M. Habib Saifullah | Kamis, 12/02/2026 22:27 WIB
Kemenko PM Konsolidasikan Pemberdayaan Pascabencana Peluncuran Kolaborasi Indonesia Berdaya `Pulih Bersama, Bangkit Berdaya` di Masjid Istiqlal, Gambir, Jakarta (Foto: Humas Kemenko PM)

JAKARTA - Kementerian Koordinator Pemberdayaan Masyarakat (Kemenko PM) memperkuat konsolidasi pemberdayaan masyarakat pascabencana di Sumatera melalui peluncuran Program Gerakan Indonesia Berdaya.

Program ini menjadi langkah strategis untuk memastikan penanganan pascabencana tidak berhenti pada bantuan darurat, tetapi berlanjut pada penguatan ekonomi dan peningkatan kesejahteraan masyarakat terdampak.

Deputi Bidang Koordinasi Peningkatan Kesejahteraan Sosial Kemenko PM Nunung Nuryartono menyampaikan bahwa Indonesia memiliki target besar menurunkan angka kemiskinan menjadi 5 persen pada 2029 dan menghapus kemiskinan ekstrem pada 2026. Untuk itu, kolaborasi lintas sektor menjadi kunci utama.

“Ini kita tidak mulai dari 0 karena sebelumnya kita juga ada kerja-kerja bareng karena sebelumnya kita bersama-sama bersinergi secara terukur di kebencanaan Sumatera,” ucap Nunung usai peluncuran Kolaborasi Indonesia Berdaya ‘Pulih Bersama, Bangkit Berdaya’ di Masjid Istiqlal, Gambir, Jakarta, Kamis (12/02/2026).

“Saya harapkan kita lebih peduli bersama terhadap sesama, seperti pesan pak menko meningkat semua kesejahteraannya,” sambungnya.
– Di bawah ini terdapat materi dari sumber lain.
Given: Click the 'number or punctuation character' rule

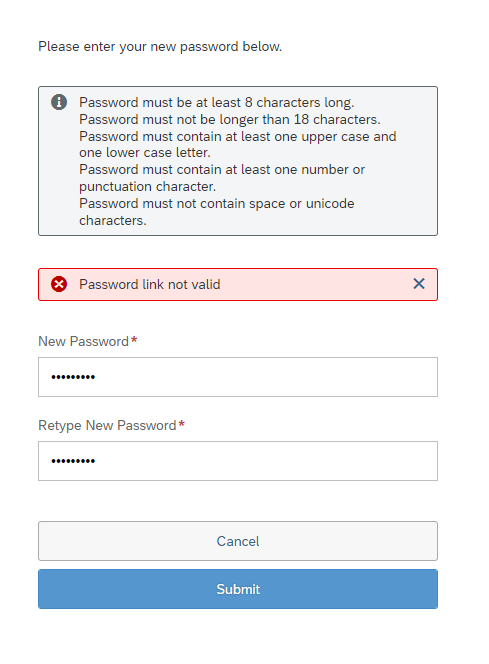Looking at the screenshot, I should coord(222,178).
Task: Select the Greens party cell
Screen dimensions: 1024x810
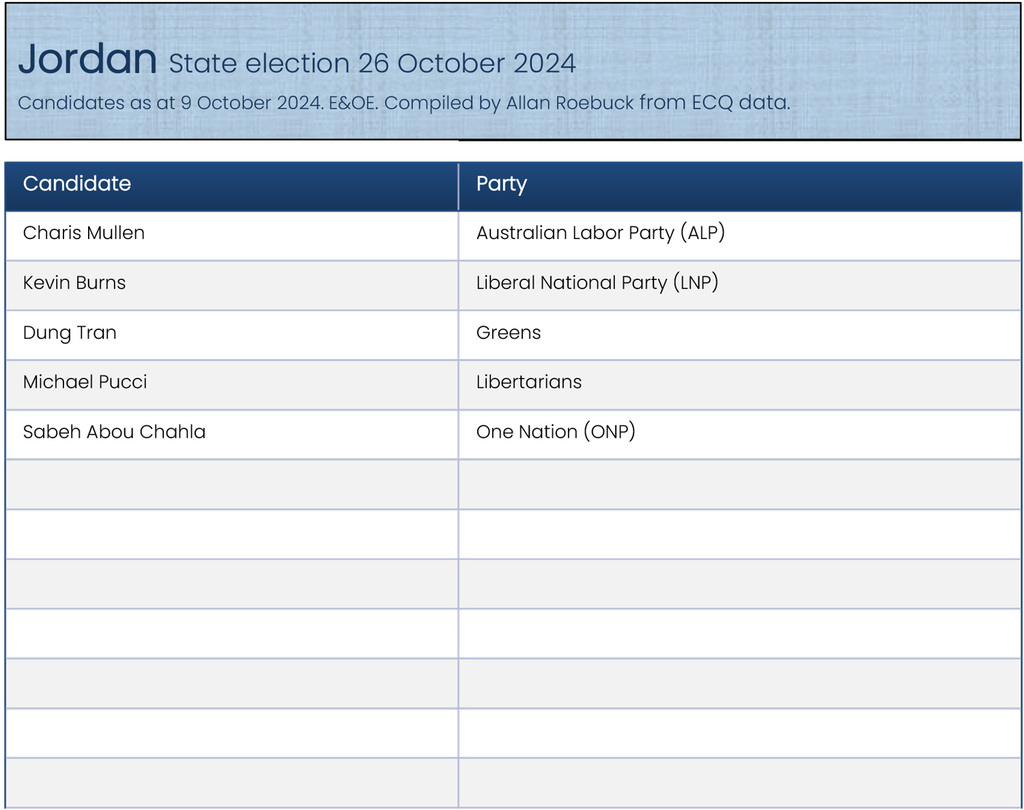Action: [508, 333]
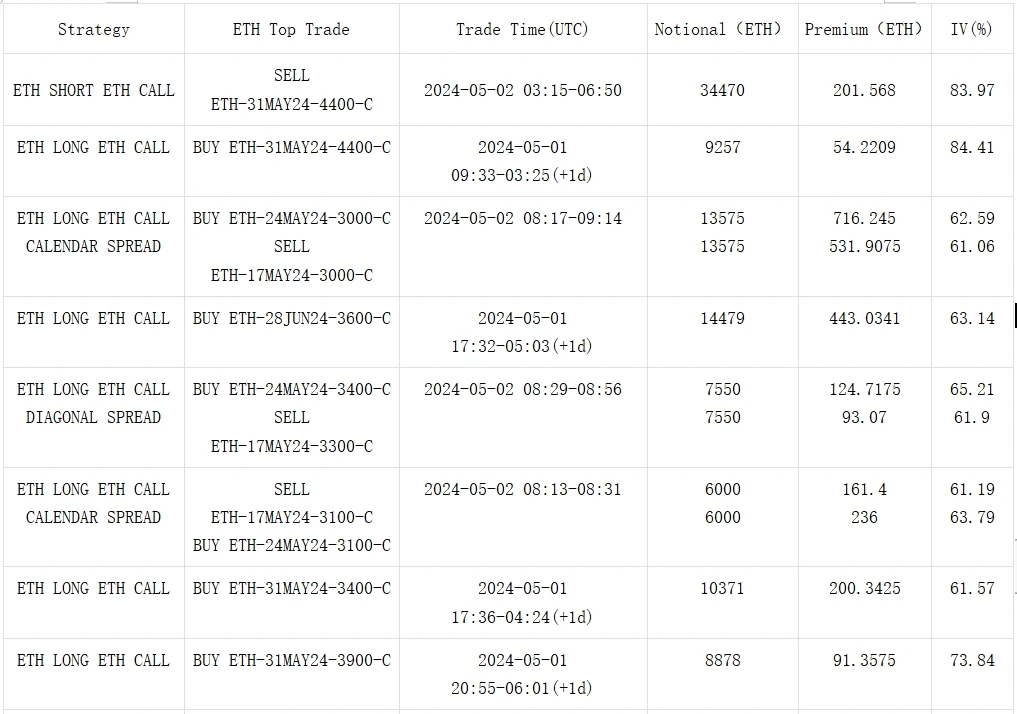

Menurutnya, kerja-kerja kolaboratif yang sebelumnya dilakukan saat respons kebencanaan di Sumatera kini dikonsolidasikan secara lebih sistematis dan terstruktur melalui Gerakan Indonesia Berdaya.

Pemerintah telah menyiapkan Data Tunggal Sosial Ekonomi Nasional (DTSEN) sebagai rujukan bersama untuk menentukan lokus intervensi, sehingga program pemberdayaan lebih tepat sasaran.

“Dengan data yang sama, kita tahu di mana kantong-kantong kemiskinan berada. Upaya pemberdayaan ini diarahkan untuk mengangkat saudara-saudara kita dari miskin ekstrem menjadi rentan miskin, bahkan naik kelas menjadi mandiri,” jelasnya.

Sebanyak kurang lebih 300 lembaga filantropi, termasuk Human Initiative, Forum Zakat, serta berbagai organisasi kemasyarakatan dan keagamaan, terlibat dalam forum multi-pemangku kepentingan ini.

Ini dikarenakan setiap lembaga memiliki peran dan lokasi intervensi yang telah dipetakan dalam matriks kerja bersama untuk memastikan efektivitas dan menghindari tumpang tindih program.

Pendekatan pemberdayaan yang diusung tidak lagi bertumpu pada bantuan karitatif semata, melainkan mendorong transfer aset produktif, peralatan usaha, peningkatan kapasitas, dan penguatan ekonomi keluarga.

Kedepannya bantuan sosial tetap diberikan kepada kelompok yang tidak produktif seperti lansia tunggal, sesuai amanat konstitusi, namun bagi masyarakat usia produktif diarahkan pada program yang berkelanjutan.

“Nah kita berharap betul, yang tadi disampaikan oleh Pak Menko bagaimana kita merubah paradigma kita. Tidak dengan bantuan-bantuan sosial, dengan charity, tetapi lebih memberdayakan. Karena pemberdayaan ini akan lebih sustain,” kata Nunung.

Melalui konsolidasi ini, pemerintah berharap upaya pemberdayaan masyarakat pascabencana tidak hanya memulihkan kondisi sosial-ekonomi warga, tetapi juga memperkuat fondasi menuju Indonesia Emas 2045.